I’m sad that Reeva Steenkamp is dead. Just as I’m sad that anyone dies before about their 80th birthday. It’s perhaps a little sadder that she has either been the victim of a tragic accident or a premeditated murder. However, I’d never heard of her before she was killed.  Lots of people will die before they reach their 80th birthday.  Since the shootings in Sandy Hook thousands of USians’ have met premature ends involving a gun.  Pretty much every day since Reeva Steenkamp died there have been bombings in East Asia killing dozens of men, women and children.

So why is Oscar Pistorius on the BBC News every evening?
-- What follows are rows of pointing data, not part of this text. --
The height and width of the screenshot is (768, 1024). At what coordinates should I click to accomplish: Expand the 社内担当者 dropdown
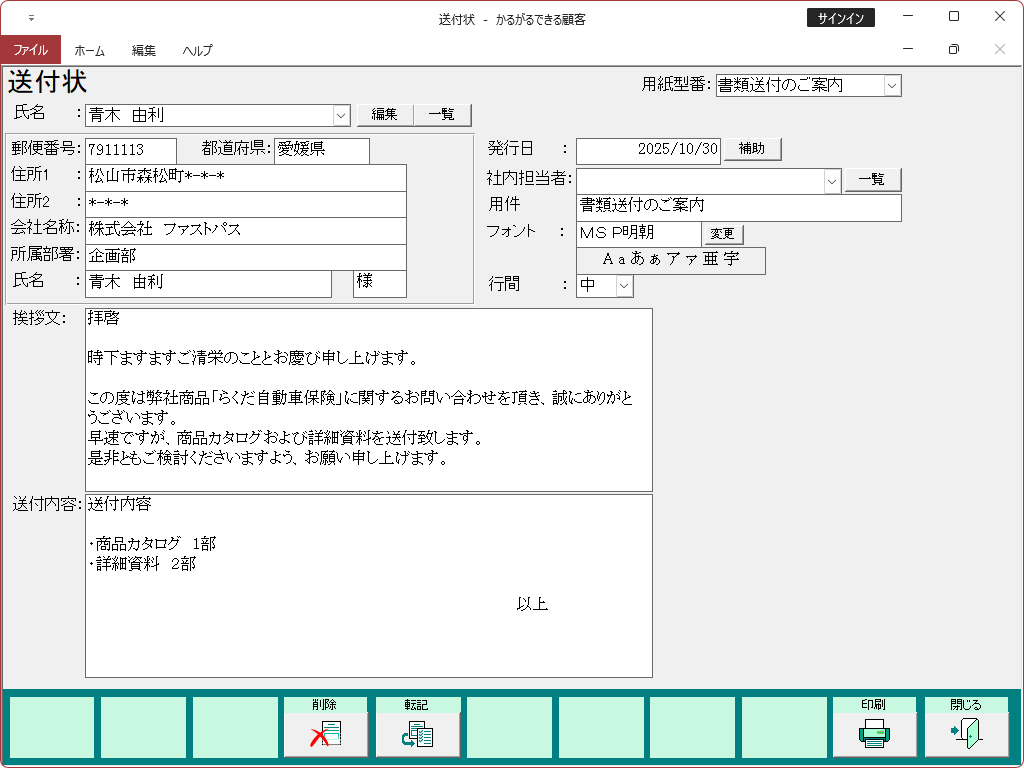coord(832,181)
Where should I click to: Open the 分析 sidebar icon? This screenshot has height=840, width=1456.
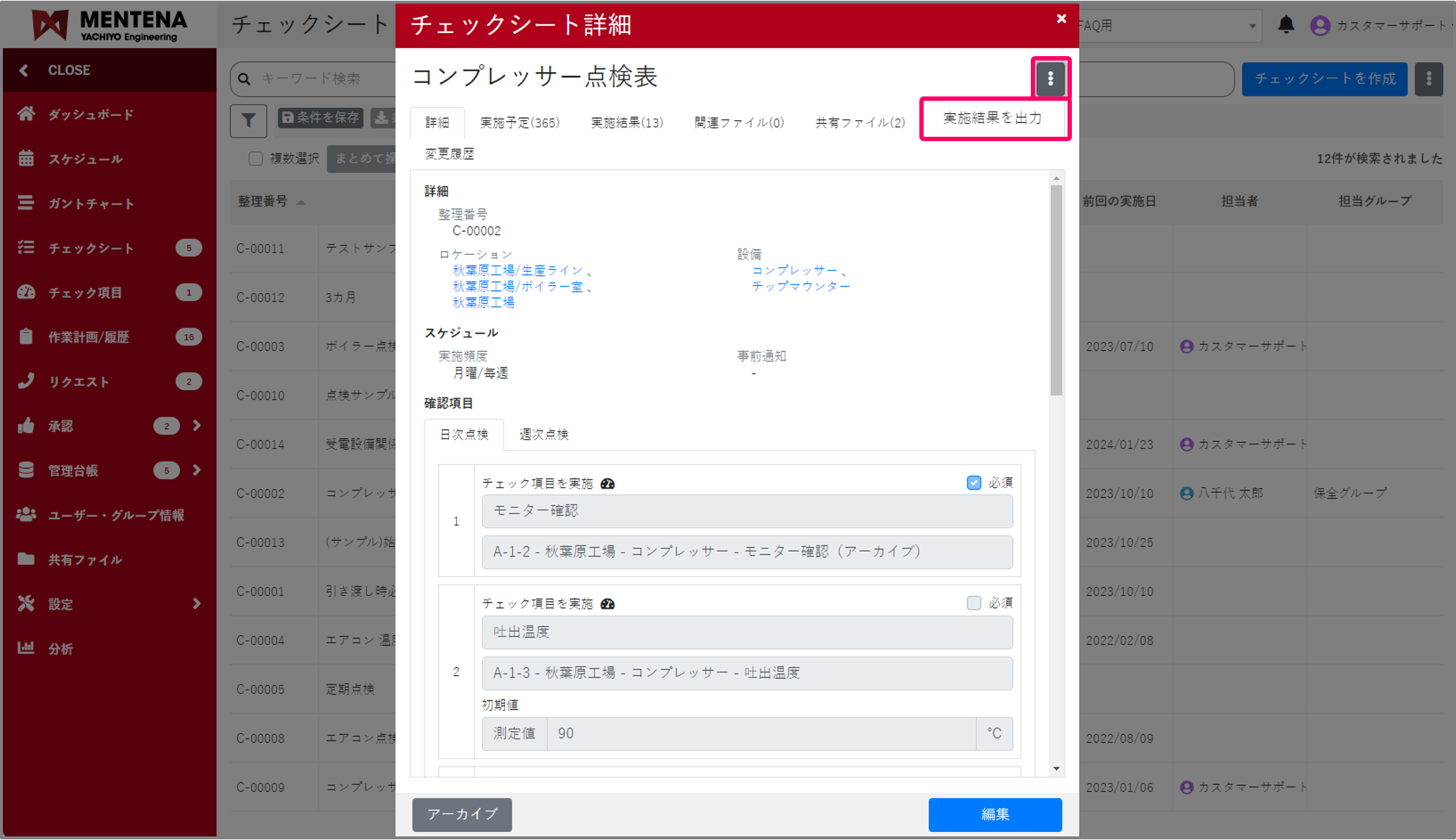tap(26, 648)
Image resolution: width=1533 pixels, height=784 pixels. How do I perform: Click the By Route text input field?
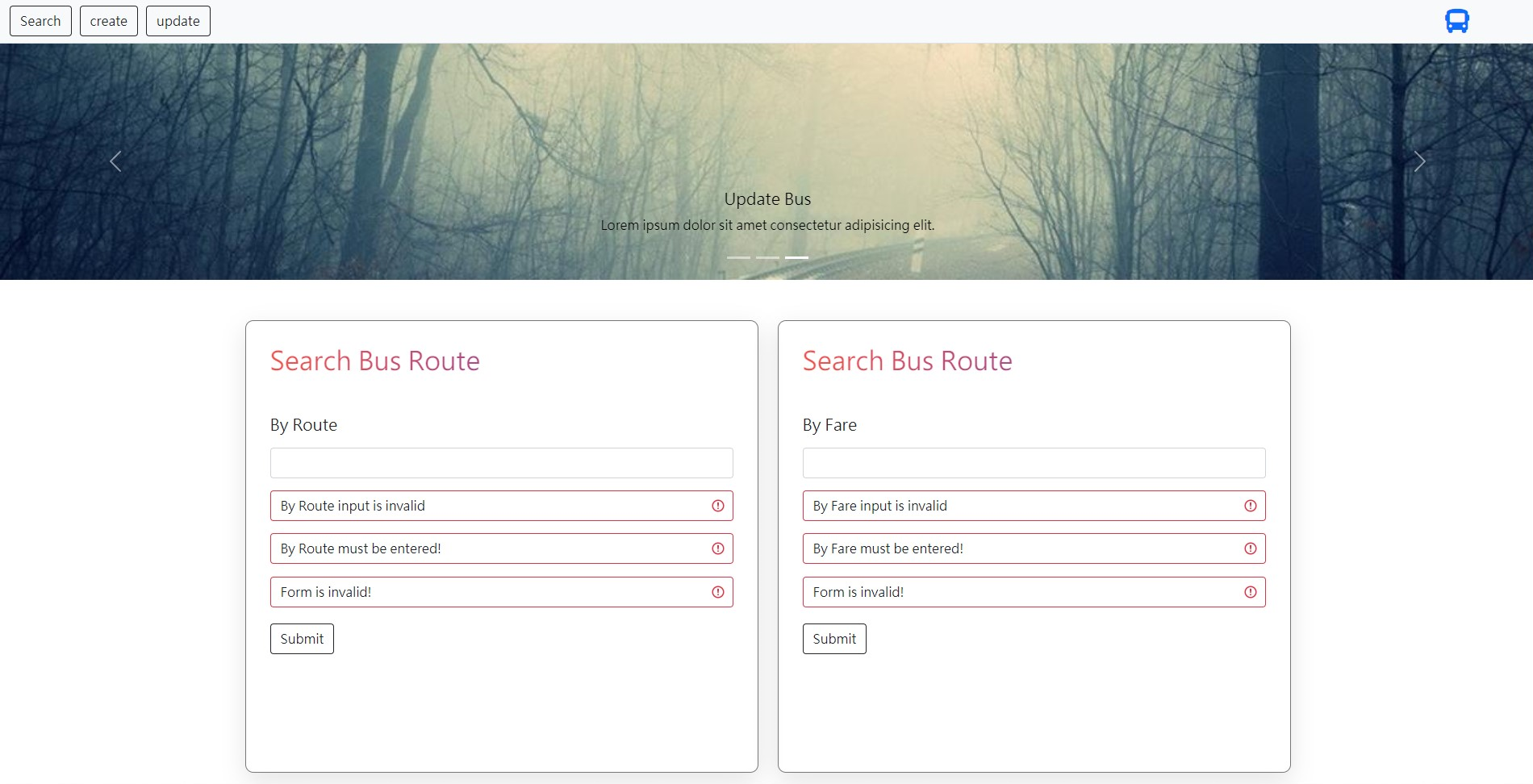click(x=501, y=462)
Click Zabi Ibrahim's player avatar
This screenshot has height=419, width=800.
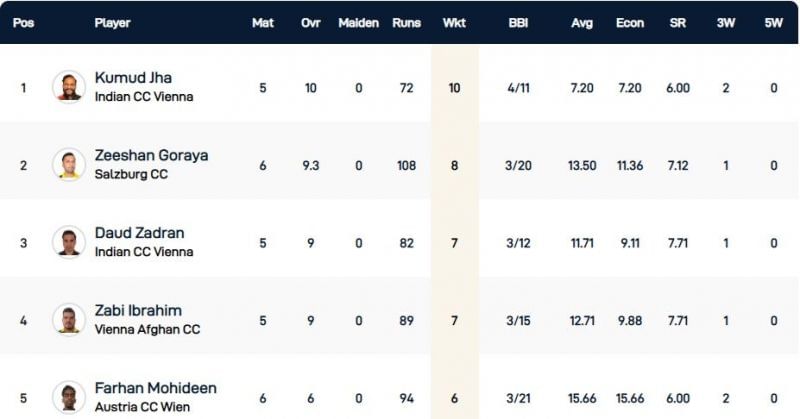click(x=69, y=320)
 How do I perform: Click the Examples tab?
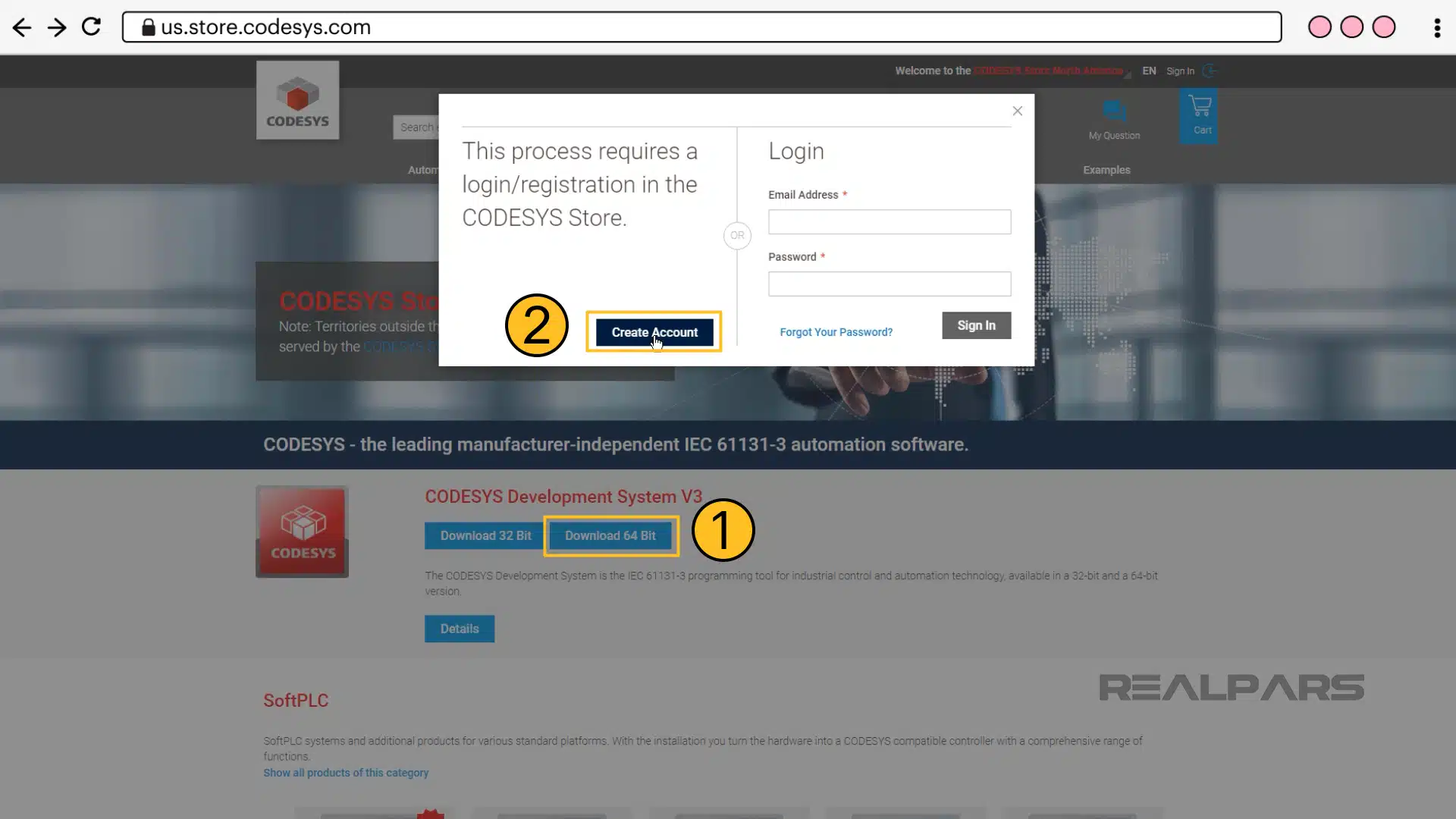[x=1106, y=169]
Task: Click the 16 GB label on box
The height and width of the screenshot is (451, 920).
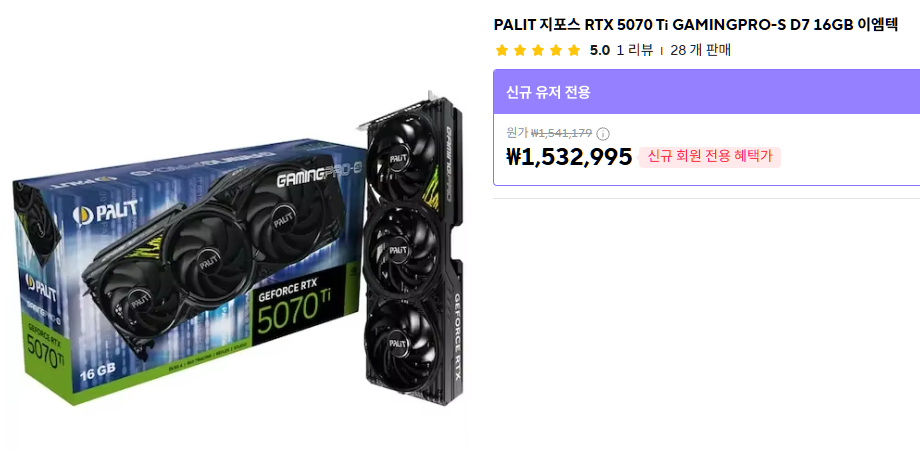Action: [x=97, y=371]
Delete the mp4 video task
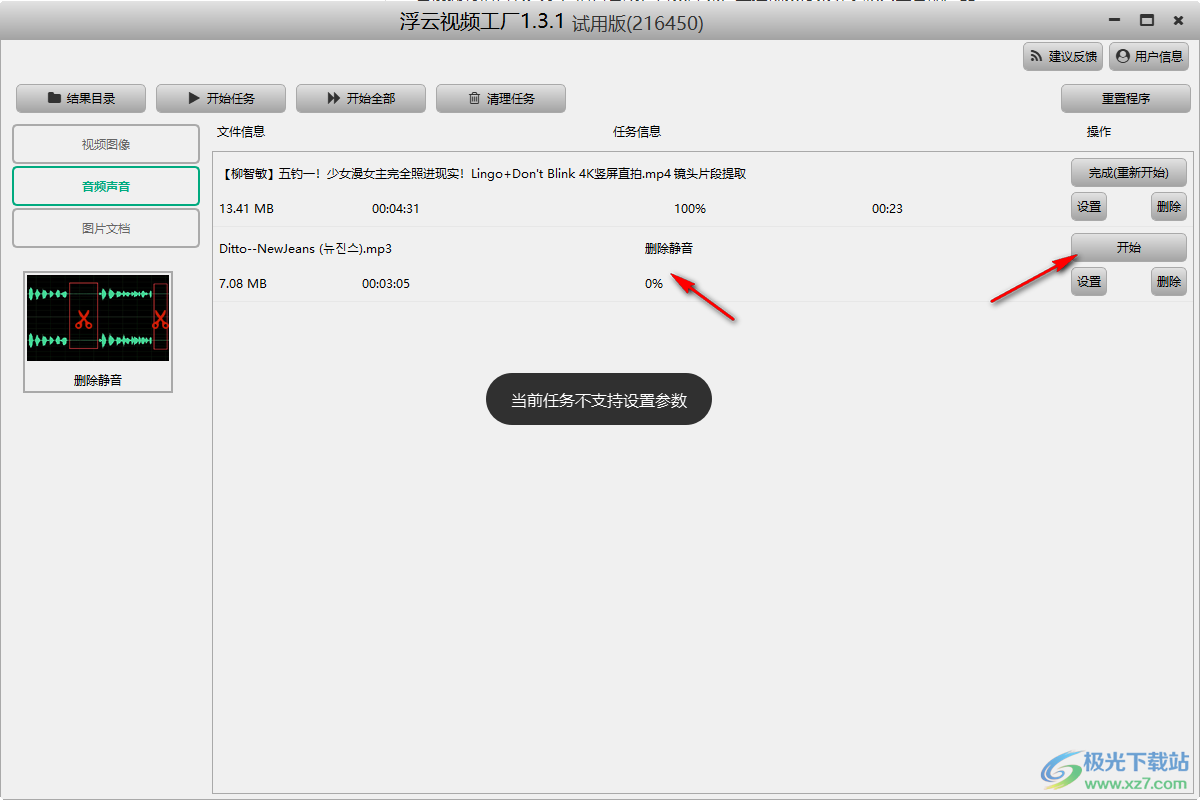The height and width of the screenshot is (800, 1200). click(1168, 207)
Why are the details of the potentially pending criminal charges against the main detective on the BBC News two nights in a row?

I get that the shooting of a somewhat well-known person by a very well-known person is news. It’s not as if we discuss violence against women (or children) enough.(1) Except as entertainment. But the current coverage is beginning to verge on soap opera. It’s certainly not an attempt to shift the public conscience on a serious social problem.

The on-going coverage tells me nothing I need to know to go about my daily business. A news worthy event has occurred. Nothing about it affects me in the future. Time to stop talking about it until something actually happens.

Nor is it I think a collective act of mourning such as we saw after the death of Princess Diana. This feels like we are revelling in the entertainment of watching one family grieve for their daughter and in the grief and shame or cold-blooded guilt of a moderately well-known runner.

In a foreign country.

About a hundred women in the UK are murdered by their partners or former partners every year. (2) That’s about two a week. Two since Reeva Steenkamp might or might not have been murdered.  If the BBC are going to start reporting domestic murders continuously  I’d much, much rather they reported the on-going deaths of woman after woman in a way that made us look at the underlying issues in gender relations and masculinity that probably lie as a causal factor in the murders of a dozen human beings a month.  So we might start to do something about it. Instead of snacking down on some popcorn watching one life end and another disintegrate one way or the other.


(1) if indeed this was a violent act against a woman. If Pistorius’ version of events is true then, in his mind, he committed an act of violence against an unknown intruder, probably male.

(2) 100 or so out of approximately 600 murders annually. Most murders are of children under 1.  This compares to just under 2,000 road traffic fatalities a year in the UK with several hundred thousand people slightly injured.